◆ Task objective:
Nothing in the data may be altered; copy it all exactly.

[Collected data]
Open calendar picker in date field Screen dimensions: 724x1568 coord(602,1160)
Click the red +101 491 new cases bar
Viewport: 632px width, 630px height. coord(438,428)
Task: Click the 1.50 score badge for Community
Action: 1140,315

◆ Answer space:
Open calendar picker in date field Screen dimensions: 724x1568 coord(602,1160)
Click the red +101 491 new cases bar
Viewport: 632px width, 630px height. coord(438,428)
Task: Click the 1.50 score badge for Community
Action: 1140,315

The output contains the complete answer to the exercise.